• [Texte de l'exercice]:
>>>

Bon. Il est évident que je n'ai pas très envie d'aller naviguer 2 ou 3 milles au large de ma position pour contourner la ferme et en même temps, je ne vais pas chercher à couper au milieu. bien que la perspective de devenir une grande libératrice de poissons en captivité soit tentante, je doute que cela n'amuse beaucoup les fermiers de Vilanova i la Geltru. quel nom bizarre franchement. Reste l'option de passer par la côte. Mais je ne suis pas convaincue: vagues de côté etc. Bof. En fait, à partir du moment où je décide de ne pas aller plus au large, je me dis que c'est assez idiot de continuer vers le Sud alors que le vent et les vagues ne se calment pas et que tout cela vient du secteur sud sud ouest justement. Cette ferme me barre la route, et est peut-être un signe. Quoi qu'il en soit. Il est 5h17, il fait encore nuit et je décide de faire demi tour. Si ça craint au Sud, alors je remonte vers le Nord. Je note ma décision sur le livre de bord du bateau.
Ce n'est pas agréable de faire demi-tour. Mais c'est très clair dans ma tête; je ne suis pas là pour me mettre en danger ni pour abîmer le bateau. vendredi soir Tanguy m'a dit "il y a de l'instabilité et des orages, tu devras te fier à ton sens marin pour prendre les bonnes décisions" et là, mon petit sens marin me dit qu'il vaut mieux se mettre à l'abri. Il y a quelques ports sur la côtes. Mais je sais aussi qu'il y a un gros coup de vent dans deux jours, alors autant remonter jusqu'à Barcelone et attendre là-bas, une meilleure fenêtre météo. Je connais bien Barcelone, rentrer me semble être le meilleur choix. A 8h du matin, le jour est de retour, j'ai déjà bien avancé et je fais cap au Nord, au 0° tout rond.
J'appelle mon frère: "je vais bien, mais je rentre vers Barcelone. là je suis au niveau des collines du pratt. ça souffle encore fort, je préfère donc que l'on sache où je suis et quelles sont mes intentions de navigation". Il prend note et prévient le port. J'envoie aussi un message à Anna (Corbella) pour la prévenir aussi de ma position et intention de navigation. Le vent souffle toujours très fort, c'est un peu pénible. Mais je suis au portant maintenant, et aussi poussée par les vagues, donc c'est un peu plus confortable qu'au près.

<<<

• [Données de l'exercice]:
>>>

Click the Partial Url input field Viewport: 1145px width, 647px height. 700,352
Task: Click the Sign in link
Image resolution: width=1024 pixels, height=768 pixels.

<<<

• [Consignes de travail]:
[1] Répondez à ces questions sur le récit de navigation :
(a) À quelle heure la décision de faire demi-tour est-elle prise ?
(b) Dans quelle ville le bateau doit-il attendre une meilleure fenêtre météo ?
(c) Qui prévient le port ?
[2] Dans le récit de navigation, transformez en liste le paragraphe qui commence par « Ce n'est pas agréable de faire demi-tour » en gardant ses faits principaux.
[3] Transcrivez sans rien changer le passage du récit de navigation qui va de « Ce n'est pas » à « 0° tout rond. », ces deux extrémités comprises.
Appuyez-vous seulement sur le récit de navigation, pas sur les lignes.

• [Corrigé]:
[1]
(a) À 5h17.
(b) À Barcelone.
(c) Le frère.

[2]
- Faire demi-tour n'est pas agréable, mais il ne s'agit ni de se mettre en danger ni d'abîmer le bateau.
- Vendredi soir, Tanguy a annoncé de l'instabilité et des orages, et il a conseillé de se fier à son sens marin.
- Ce sens marin pousse à se mettre à l'abri.
- Il y a quelques ports sur la côte, mais un gros coup de vent est prévu dans deux jours.
- Le choix se porte donc sur Barcelone, une ville bien connue, pour y attendre une meilleure fenêtre météo.
- À 8h du matin, il fait jour, le bateau a déjà bien avancé et fait cap au Nord, au 0°.

[3]
Ce n'est pas agréable de faire demi-tour. Mais c'est très clair dans ma tête; je ne suis pas là pour me mettre en danger ni pour abîmer le bateau. vendredi soir Tanguy m'a dit "il y a de l'instabilité et des orages, tu devras te fier à ton sens marin pour prendre les bonnes décisions" et là, mon petit sens marin me dit qu'il vaut mieux se mettre à l'abri. Il y a quelques ports sur la côtes. Mais je sais aussi qu'il y a un gros coup de vent dans deux jours, alors autant remonter jusqu'à Barcelone et attendre là-bas, une meilleure fenêtre météo. Je connais bien Barcelone, rentrer me semble être le meilleur choix. A 8h du matin, le jour est de retour, j'ai déjà bien avancé et je fais cap au Nord, au 0° tout rond.